What to produce: Rewrite all of the items below, changing every "tick label" to "tick mark" and keeping everything else the same.

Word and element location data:
* * *

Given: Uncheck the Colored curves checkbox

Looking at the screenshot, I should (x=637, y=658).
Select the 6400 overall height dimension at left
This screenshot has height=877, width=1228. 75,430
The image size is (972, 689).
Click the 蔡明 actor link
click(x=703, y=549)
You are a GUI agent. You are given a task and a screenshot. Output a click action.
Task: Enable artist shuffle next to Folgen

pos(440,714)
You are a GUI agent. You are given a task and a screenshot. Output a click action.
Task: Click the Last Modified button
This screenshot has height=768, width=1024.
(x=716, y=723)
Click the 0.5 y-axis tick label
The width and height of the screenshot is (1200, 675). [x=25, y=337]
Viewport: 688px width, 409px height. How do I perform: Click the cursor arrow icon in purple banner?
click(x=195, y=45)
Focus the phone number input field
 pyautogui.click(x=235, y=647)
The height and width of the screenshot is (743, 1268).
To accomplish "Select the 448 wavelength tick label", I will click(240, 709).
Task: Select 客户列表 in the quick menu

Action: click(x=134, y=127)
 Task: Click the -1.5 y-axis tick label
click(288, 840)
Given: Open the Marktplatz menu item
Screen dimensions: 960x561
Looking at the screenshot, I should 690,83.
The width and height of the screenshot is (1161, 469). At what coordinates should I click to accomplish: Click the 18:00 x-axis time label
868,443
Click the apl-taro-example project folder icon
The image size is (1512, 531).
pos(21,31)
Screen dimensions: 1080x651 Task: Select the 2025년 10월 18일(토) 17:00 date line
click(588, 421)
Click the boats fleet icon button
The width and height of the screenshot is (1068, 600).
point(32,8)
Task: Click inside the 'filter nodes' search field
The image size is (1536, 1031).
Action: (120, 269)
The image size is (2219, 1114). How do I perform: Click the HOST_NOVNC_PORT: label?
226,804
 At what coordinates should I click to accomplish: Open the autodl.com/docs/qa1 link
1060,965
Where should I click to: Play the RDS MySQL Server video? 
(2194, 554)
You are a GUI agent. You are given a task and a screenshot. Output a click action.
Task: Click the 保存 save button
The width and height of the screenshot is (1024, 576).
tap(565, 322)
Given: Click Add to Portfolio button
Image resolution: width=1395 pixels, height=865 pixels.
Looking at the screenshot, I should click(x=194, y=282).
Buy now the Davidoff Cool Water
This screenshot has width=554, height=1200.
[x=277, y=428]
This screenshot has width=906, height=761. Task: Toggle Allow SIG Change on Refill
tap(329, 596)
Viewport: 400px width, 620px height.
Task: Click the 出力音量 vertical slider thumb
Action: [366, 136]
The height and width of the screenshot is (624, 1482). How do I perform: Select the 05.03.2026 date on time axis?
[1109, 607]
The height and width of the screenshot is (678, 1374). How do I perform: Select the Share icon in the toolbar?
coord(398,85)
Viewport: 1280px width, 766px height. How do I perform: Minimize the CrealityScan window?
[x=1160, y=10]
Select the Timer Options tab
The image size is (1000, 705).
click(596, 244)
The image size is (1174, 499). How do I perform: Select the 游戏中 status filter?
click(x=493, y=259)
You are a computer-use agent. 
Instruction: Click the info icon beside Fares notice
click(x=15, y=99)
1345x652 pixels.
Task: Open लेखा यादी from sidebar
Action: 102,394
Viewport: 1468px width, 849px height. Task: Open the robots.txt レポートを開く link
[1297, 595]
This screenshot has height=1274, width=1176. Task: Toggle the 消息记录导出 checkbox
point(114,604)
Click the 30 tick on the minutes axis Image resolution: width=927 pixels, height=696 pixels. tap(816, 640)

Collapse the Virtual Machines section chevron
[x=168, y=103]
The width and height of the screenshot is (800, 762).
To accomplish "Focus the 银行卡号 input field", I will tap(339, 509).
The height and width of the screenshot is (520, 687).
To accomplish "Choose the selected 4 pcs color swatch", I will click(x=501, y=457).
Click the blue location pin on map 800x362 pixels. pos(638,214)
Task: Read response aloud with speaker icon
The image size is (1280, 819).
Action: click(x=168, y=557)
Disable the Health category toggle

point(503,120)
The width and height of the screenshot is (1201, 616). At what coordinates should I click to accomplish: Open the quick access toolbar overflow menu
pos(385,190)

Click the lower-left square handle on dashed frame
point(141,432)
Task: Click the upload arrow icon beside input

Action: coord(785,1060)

* * *

Answer:
Given: Uncheck the Colored curves checkbox

Looking at the screenshot, I should (x=637, y=658).
Select the 6400 overall height dimension at left
This screenshot has height=877, width=1228. 75,430
The image size is (972, 689).
Click the 蔡明 actor link
click(x=703, y=549)
You are a GUI agent. You are given a task and a screenshot. Output a click action.
Task: Enable artist shuffle next to Folgen

pos(440,714)
You are a GUI agent. You are given a task and a screenshot. Output a click action.
Task: Click the Last Modified button
This screenshot has height=768, width=1024.
(x=716, y=723)
Click the 0.5 y-axis tick mark
The width and height of the screenshot is (1200, 675). [x=25, y=337]
Viewport: 688px width, 409px height. How do I perform: Click the cursor arrow icon in purple banner?
click(x=195, y=45)
Focus the phone number input field
 pyautogui.click(x=235, y=647)
The height and width of the screenshot is (743, 1268).
To accomplish "Select the 448 wavelength tick mark", I will click(240, 709).
Task: Select 客户列表 in the quick menu

Action: click(x=134, y=127)
 Task: Click the -1.5 y-axis tick mark
click(288, 840)
Given: Open the Marktplatz menu item
Screen dimensions: 960x561
Looking at the screenshot, I should 690,83.
The width and height of the screenshot is (1161, 469). At what coordinates should I click to accomplish: Click the 18:00 x-axis time label
868,443
Click the apl-taro-example project folder icon
The image size is (1512, 531).
pos(21,31)
Screen dimensions: 1080x651 Task: Select the 2025년 10월 18일(토) 17:00 date line
click(588, 421)
Click the boats fleet icon button
The width and height of the screenshot is (1068, 600).
point(32,8)
Task: Click inside the 'filter nodes' search field
The image size is (1536, 1031).
Action: (120, 269)
The image size is (2219, 1114). How do I perform: Click the HOST_NOVNC_PORT: label?
226,804
 At what coordinates should I click to accomplish: Open the autodl.com/docs/qa1 link
1060,965
Where should I click to: Play the RDS MySQL Server video? 
(2194, 554)
You are a GUI agent. You are given a task and a screenshot. Output a click action.
Task: Click the 保存 save button
The width and height of the screenshot is (1024, 576).
tap(565, 322)
Given: Click Add to Portfolio button
Image resolution: width=1395 pixels, height=865 pixels.
Looking at the screenshot, I should click(x=194, y=282).
Buy now the Davidoff Cool Water
This screenshot has width=554, height=1200.
[x=277, y=428]
This screenshot has width=906, height=761. Task: Toggle Allow SIG Change on Refill
tap(329, 596)
Viewport: 400px width, 620px height.
Task: Click the 出力音量 vertical slider thumb
Action: [366, 136]
The height and width of the screenshot is (624, 1482). How do I perform: Select the 05.03.2026 date on time axis?
[1109, 607]
The height and width of the screenshot is (678, 1374). How do I perform: Select the Share icon in the toolbar?
coord(398,85)
Viewport: 1280px width, 766px height. How do I perform: Minimize the CrealityScan window?
[x=1160, y=10]
Select the Timer Options tab
The image size is (1000, 705).
click(596, 244)
The image size is (1174, 499). How do I perform: Select the 游戏中 status filter?
click(x=493, y=259)
You are a computer-use agent. 
Instruction: Click the info icon beside Fares notice
click(x=15, y=99)
1345x652 pixels.
Task: Open लेखा यादी from sidebar
Action: 102,394
Viewport: 1468px width, 849px height. Task: Open the robots.txt レポートを開く link
[1297, 595]
This screenshot has height=1274, width=1176. Task: Toggle the 消息记录导出 checkbox
point(114,604)
Click the 30 tick on the minutes axis Image resolution: width=927 pixels, height=696 pixels. tap(816, 640)

Collapse the Virtual Machines section chevron
[x=168, y=103]
The width and height of the screenshot is (800, 762).
To accomplish "Focus the 银行卡号 input field", I will tap(339, 509).
The height and width of the screenshot is (520, 687).
To accomplish "Choose the selected 4 pcs color swatch", I will click(x=501, y=457).
Click the blue location pin on map 800x362 pixels. pos(638,214)
Task: Read response aloud with speaker icon
The image size is (1280, 819).
Action: click(x=168, y=557)
Disable the Health category toggle

point(503,120)
The width and height of the screenshot is (1201, 616). At what coordinates should I click to accomplish: Open the quick access toolbar overflow menu
pos(385,190)

Click the lower-left square handle on dashed frame
point(141,432)
Task: Click the upload arrow icon beside input

Action: coord(785,1060)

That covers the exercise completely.